Arrivé en retard au château du Clos de Vougeot mais pas les mains vides, François Hollande a promis un accompagnement de l’Etat au process de développement engagé par les climats. Finissant par un bon verre de clos vougeot et un ban bourguignon en son honneur, le chef de l’Etat a vécu une étape « agriculturelle » plus distrayante que sa rencontre du matin avec les éleveurs.
Par Dominique Bruillot
Le château du Clos de Vougeot étant placé au terme de sa virée bourguignonne, il semblait difficile d’échapper au jet lag agricole d’un Président de la République devant avant tout faire face aux manifestations des éleveurs. D’entrée de jeu, on savait que le chef de l’Etat ne fera qu’un court passage, histoire de rattraper un peu du temps perdu.
Mais quand autant de beau monde patiente dans l’enceinte d’un château à attendre François Hollande, que fait-il? Eh bien, il discute, savoure quelques brioches et boit des jus d’orange, ce qui semble plutôt insolite ici. Dans la cour, tournant en rond comme les prisonniers d’un pénitencier (toutes proportions gardées), on retrouve: des élus régionaux en ordre dispersé, des membres de la confrérie des chevaliers du Tastevin le cordon fièrement ajusté, des journalistes qui ont fait l’impasse sur les premières étapes de la journée présidentielle, des présidents de syndicats patronaux faisant mine de ne pas se voir, des présidents de chambres de commerce et d’autres chambres professionnelles, des présidents de tout et de rien et quelques hauts fonctionnaires.
Une activité « agriculturelle »
Ce genre de cérémonie fonctionne un peu comme une grande réunion œcuménique à l’issue de laquelle chacun sait qu’il n’en retirera rien, mais qu’il ne faut surtout pas rater. Enfin, avec près d’une heure de retard sur l’horaire initial, débarque d’un bus une nuée de journalistes et photographes, majoritairement agacés par les temps d’attente subis pour obtenir leur accréditation dès potron-minet, ce qui est souvent trop tôt pour un journaliste.

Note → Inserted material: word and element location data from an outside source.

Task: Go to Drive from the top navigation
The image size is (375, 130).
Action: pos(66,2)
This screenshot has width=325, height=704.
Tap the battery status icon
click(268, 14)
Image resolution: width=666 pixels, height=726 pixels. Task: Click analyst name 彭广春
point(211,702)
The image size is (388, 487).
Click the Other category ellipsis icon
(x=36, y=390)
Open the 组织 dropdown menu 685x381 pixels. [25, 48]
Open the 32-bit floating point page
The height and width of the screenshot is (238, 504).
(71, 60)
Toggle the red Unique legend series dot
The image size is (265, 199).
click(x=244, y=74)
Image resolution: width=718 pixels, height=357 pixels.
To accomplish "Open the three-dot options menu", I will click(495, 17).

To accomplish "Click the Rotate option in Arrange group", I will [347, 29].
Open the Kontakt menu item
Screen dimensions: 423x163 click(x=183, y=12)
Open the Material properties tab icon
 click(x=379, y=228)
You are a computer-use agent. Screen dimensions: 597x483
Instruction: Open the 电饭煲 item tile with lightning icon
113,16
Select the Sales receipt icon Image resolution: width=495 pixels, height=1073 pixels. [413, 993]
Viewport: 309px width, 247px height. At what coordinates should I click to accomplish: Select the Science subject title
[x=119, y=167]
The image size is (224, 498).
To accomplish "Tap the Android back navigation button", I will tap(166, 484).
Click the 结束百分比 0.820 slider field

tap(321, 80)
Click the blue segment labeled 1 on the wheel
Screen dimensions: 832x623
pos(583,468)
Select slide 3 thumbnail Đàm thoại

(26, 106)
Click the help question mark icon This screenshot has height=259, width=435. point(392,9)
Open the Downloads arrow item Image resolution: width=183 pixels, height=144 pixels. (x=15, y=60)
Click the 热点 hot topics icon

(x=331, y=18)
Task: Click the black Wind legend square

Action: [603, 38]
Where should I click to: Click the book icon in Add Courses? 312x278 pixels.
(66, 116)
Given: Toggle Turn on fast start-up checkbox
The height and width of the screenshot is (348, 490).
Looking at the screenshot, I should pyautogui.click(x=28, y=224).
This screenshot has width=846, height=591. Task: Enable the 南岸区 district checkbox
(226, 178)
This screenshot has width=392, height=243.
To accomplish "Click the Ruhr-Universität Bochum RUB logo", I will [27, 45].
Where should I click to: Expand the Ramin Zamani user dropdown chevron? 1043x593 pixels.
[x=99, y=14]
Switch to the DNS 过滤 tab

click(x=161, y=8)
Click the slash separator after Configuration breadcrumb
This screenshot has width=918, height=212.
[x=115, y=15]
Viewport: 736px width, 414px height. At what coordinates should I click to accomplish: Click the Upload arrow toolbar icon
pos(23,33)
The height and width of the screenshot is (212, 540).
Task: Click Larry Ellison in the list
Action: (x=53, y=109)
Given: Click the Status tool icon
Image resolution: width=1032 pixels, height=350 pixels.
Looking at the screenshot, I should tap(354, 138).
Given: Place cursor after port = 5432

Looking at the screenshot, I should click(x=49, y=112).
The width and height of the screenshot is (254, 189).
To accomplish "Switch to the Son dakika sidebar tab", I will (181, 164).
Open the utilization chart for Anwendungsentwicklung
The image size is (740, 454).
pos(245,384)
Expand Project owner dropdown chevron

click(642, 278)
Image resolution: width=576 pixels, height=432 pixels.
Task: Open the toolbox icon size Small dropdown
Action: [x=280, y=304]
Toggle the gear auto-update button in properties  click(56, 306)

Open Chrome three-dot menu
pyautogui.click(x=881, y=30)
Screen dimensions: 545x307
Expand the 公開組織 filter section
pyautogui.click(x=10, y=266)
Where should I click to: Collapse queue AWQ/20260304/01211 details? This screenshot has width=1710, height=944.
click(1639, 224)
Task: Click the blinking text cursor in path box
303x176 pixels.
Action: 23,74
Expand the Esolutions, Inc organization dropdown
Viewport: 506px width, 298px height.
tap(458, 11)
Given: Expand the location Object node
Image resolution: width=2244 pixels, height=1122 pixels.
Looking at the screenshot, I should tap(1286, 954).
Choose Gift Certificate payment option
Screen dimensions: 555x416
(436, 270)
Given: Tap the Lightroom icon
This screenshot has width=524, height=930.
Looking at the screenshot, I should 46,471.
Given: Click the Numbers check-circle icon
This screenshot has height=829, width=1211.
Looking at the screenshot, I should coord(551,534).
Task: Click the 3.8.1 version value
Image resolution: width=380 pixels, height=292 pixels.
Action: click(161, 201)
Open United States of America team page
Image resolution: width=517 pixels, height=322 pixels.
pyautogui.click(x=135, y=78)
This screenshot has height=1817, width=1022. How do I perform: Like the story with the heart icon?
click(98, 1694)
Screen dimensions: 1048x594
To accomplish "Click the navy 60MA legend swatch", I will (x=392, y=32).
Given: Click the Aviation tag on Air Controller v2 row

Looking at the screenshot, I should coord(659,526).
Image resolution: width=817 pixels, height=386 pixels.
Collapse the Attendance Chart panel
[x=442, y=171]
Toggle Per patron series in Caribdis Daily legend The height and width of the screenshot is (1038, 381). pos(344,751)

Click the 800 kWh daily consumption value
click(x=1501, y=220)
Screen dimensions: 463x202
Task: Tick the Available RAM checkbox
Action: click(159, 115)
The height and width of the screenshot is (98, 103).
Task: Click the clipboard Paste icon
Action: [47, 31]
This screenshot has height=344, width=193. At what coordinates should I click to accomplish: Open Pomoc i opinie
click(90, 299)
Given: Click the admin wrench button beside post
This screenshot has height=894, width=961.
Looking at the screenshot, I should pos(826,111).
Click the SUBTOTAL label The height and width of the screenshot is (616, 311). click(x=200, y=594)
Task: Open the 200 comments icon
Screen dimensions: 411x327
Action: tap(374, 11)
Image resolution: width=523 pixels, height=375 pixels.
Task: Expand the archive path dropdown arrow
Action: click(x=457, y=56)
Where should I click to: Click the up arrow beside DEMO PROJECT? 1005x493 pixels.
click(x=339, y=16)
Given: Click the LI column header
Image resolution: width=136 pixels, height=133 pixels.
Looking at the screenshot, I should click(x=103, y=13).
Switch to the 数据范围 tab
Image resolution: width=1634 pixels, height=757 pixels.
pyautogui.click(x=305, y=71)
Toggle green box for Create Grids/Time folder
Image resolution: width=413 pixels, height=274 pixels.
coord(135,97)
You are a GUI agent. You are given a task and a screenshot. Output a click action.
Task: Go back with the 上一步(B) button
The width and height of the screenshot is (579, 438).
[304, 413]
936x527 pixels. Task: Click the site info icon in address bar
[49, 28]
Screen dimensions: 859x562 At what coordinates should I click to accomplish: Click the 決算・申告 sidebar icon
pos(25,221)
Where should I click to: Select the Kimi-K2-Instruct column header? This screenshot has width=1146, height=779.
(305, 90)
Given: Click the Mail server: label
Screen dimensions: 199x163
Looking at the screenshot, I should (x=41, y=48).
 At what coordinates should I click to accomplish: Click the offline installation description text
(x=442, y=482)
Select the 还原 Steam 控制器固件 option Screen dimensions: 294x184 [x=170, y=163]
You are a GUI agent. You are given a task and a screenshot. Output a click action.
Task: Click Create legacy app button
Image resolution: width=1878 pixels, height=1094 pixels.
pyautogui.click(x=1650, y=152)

Dure la vie d’artiste. Surtout quand on court après un événement aussi protocolaire donc potentiellement ennuyeux et vide de scoops. La grosse affaire du jour, celle dont tout le monde parle, c’est l’élevage. De plus, baladés comme des moutons de panurge, les journalistes évoluent un peu aux ordres du service presse. C’est la loi du genre. « Je vais plus m’amuser ce soir à Chalon dans la rue », confie dépitée une caméraman de la télé régionale. On veut bien la croire.
Cela dit, il est un peu moins de midi quand François Hollande sort de sa voiture officielle et salue devant l’entrée du château le grand maître de la Confrérie des chevaliers du Tastevin, Vincent Barbier et l’homme des Climats de Bourgogne, Aubert de Villaine. Miracle d’un dossier porté par le consensus, les climats favorisent aussi en ce jour la cohabitation entre élus de droite et de gauche, avec une courtoisie qui force le respect.
Face à l’autorité de la Nation, on se doit de jouer en équipe soudée.
« L’Etat va vous accompagner »
« Nous parlons d’une activité agriculturelle », précise Aubert de Villaine, au moment des discours, après avoir longuement évoqué ce qui fait la singularité du nouveau « bien » inscrit au patrimoine de l’humanité: un assemblage fragile entre la terre, l’homme et une certaine philosophie de la production viticole.
« Je voudrais dire la fierté de notre nation d’avoir vu l’Unesco inscrire les deux vignobles de Bourgogne et Champagne sans qu’il y ait de concurrence entre les deux projets », souligne en retour le chef de l’Etat, littéralement soudé à son ministre du Travail et « régional de l’étape » François Rebsamen.
François Hollande évoque ensuite les vertus de la patience, de l’obstination et de la gestion du temps qui finit par payer: « Dix ans à l’échelle humaine c’est beaucoup, mais ça n’est rien à l’échelle de ce que nous voulons léguer. »
Un président de la République ne voyage jamais seul. Avec lui, en ce jour de grâce, un directeur général de la Caisse des dépôts et consignations (CDC) et un président de la Banque publique d’investissement (BPI). Une façon de délivrer un message clair à l’attention de celles et ceux qui n’en attendaient pas moins: « Grâce à l’Unesco, vous verrez arriver des touristes et des acteurs économiques; vous devrez maîtriser cette situation, encourager les initiatives. L’Etat est avec vous pour accompagner ce beau processus. »
C’est ce qui s’appelle une promesse.
Après avoir signé le livre d’or du château et dégusté comme il se doit un remarquable clos vougeot tasteviné, François Hollande est tout naturellement remercié pour ses débuts de promesses par un vigoureux ban bourguignon général. Ban auquel il sera le seul à échapper… fonction et réseaux sociaux obligent.